### Directions for this task
Within the records that follow, restate exactly the lines from the line with "Expand the Relatório purple arrow dropdown" down to the line with "This screenshot has height=839, width=1342.", including both. Omit the pictures.

### Data records
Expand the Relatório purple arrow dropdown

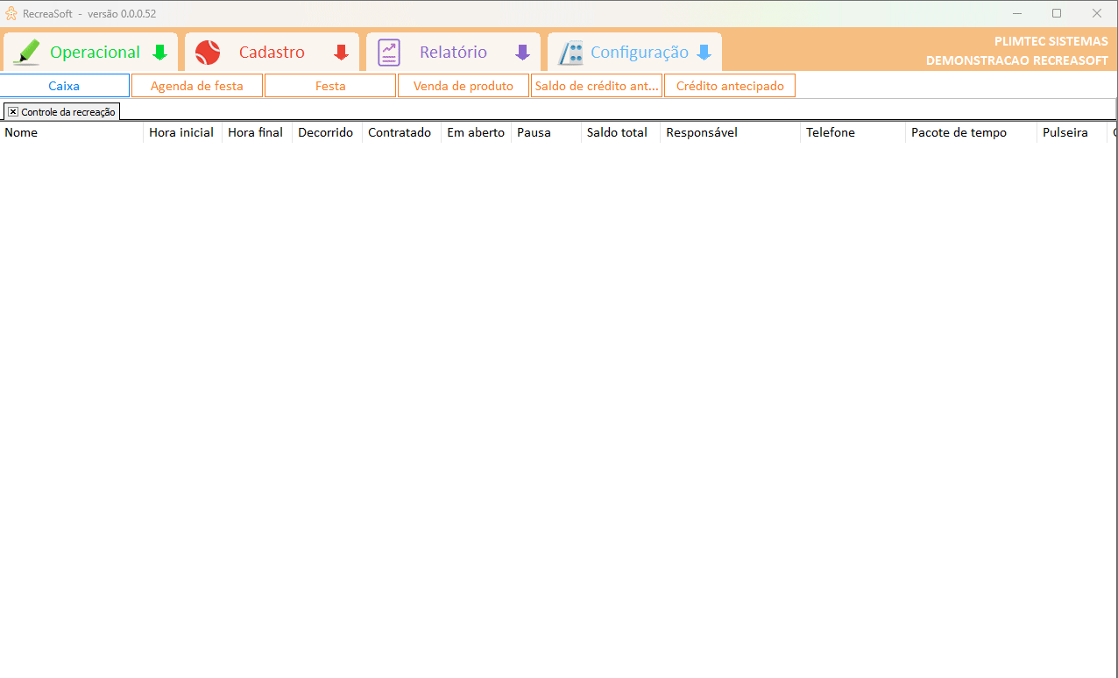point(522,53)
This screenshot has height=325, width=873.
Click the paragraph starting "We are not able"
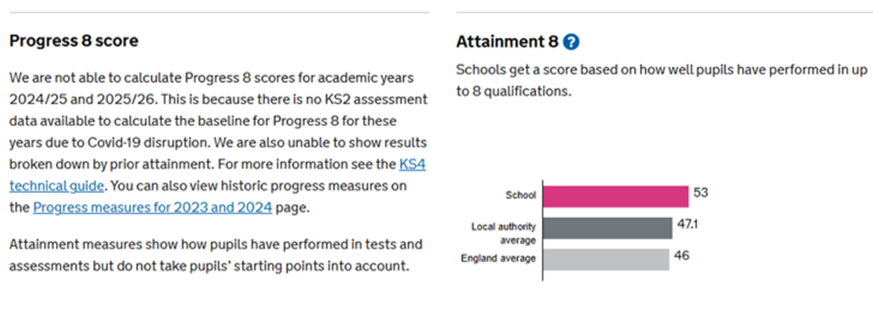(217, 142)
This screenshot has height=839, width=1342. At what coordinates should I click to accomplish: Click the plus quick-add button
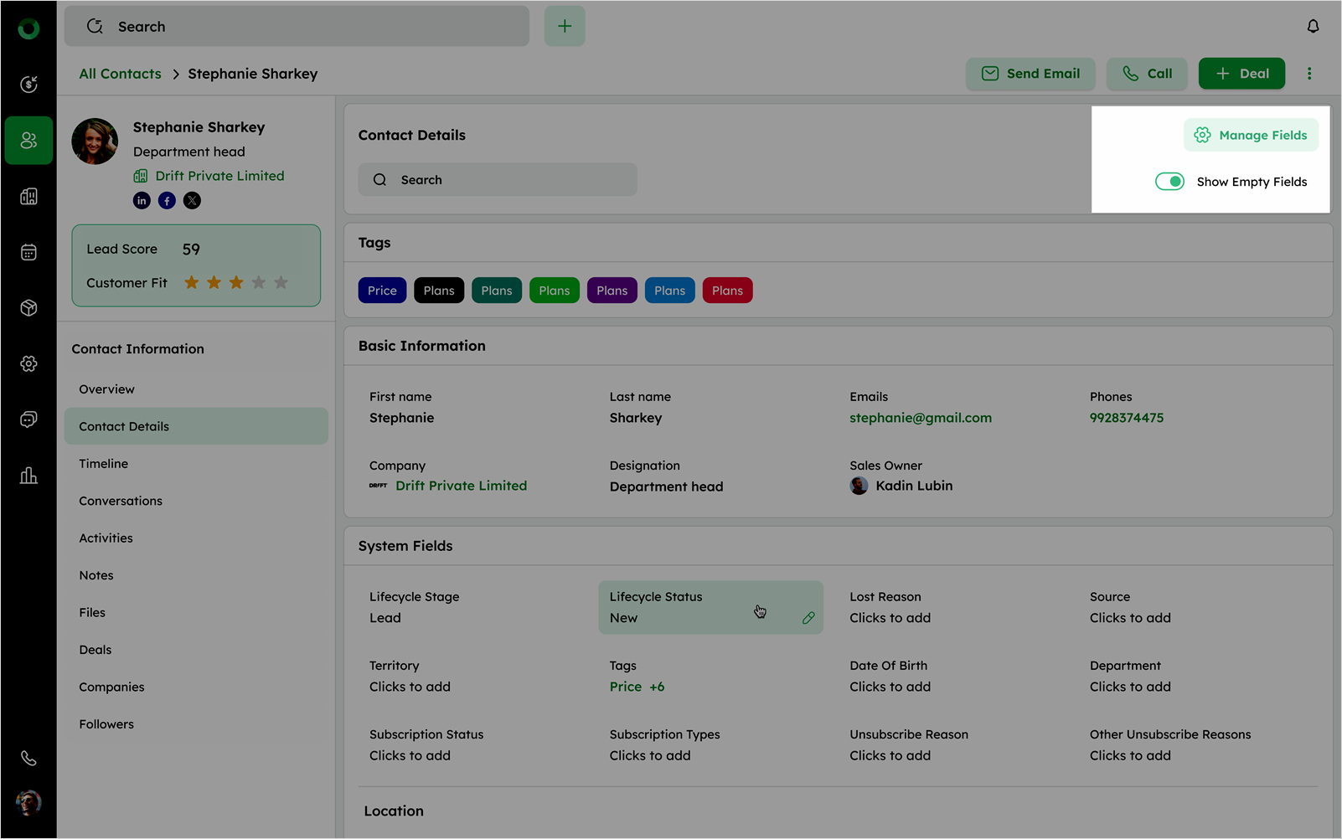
---
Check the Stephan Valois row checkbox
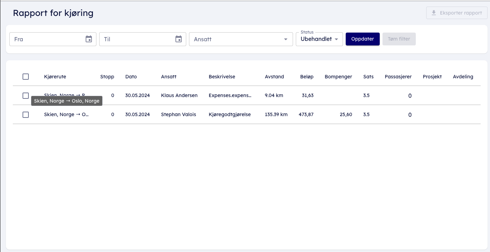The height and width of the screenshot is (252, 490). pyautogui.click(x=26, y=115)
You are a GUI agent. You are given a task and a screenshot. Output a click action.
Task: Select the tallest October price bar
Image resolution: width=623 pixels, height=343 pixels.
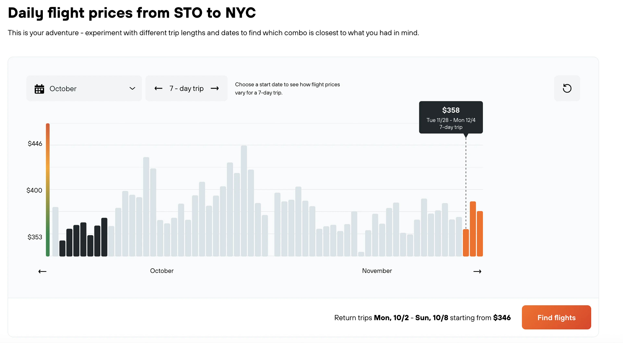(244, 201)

### Solution for this exercise
Expand the Relatório purple arrow dropdown

point(522,53)
This screenshot has height=325, width=873.
Click the paragraph starting "We are not able"
(217, 142)
This screenshot has height=839, width=1342. At what coordinates should I click to accomplish: Click the plus quick-add button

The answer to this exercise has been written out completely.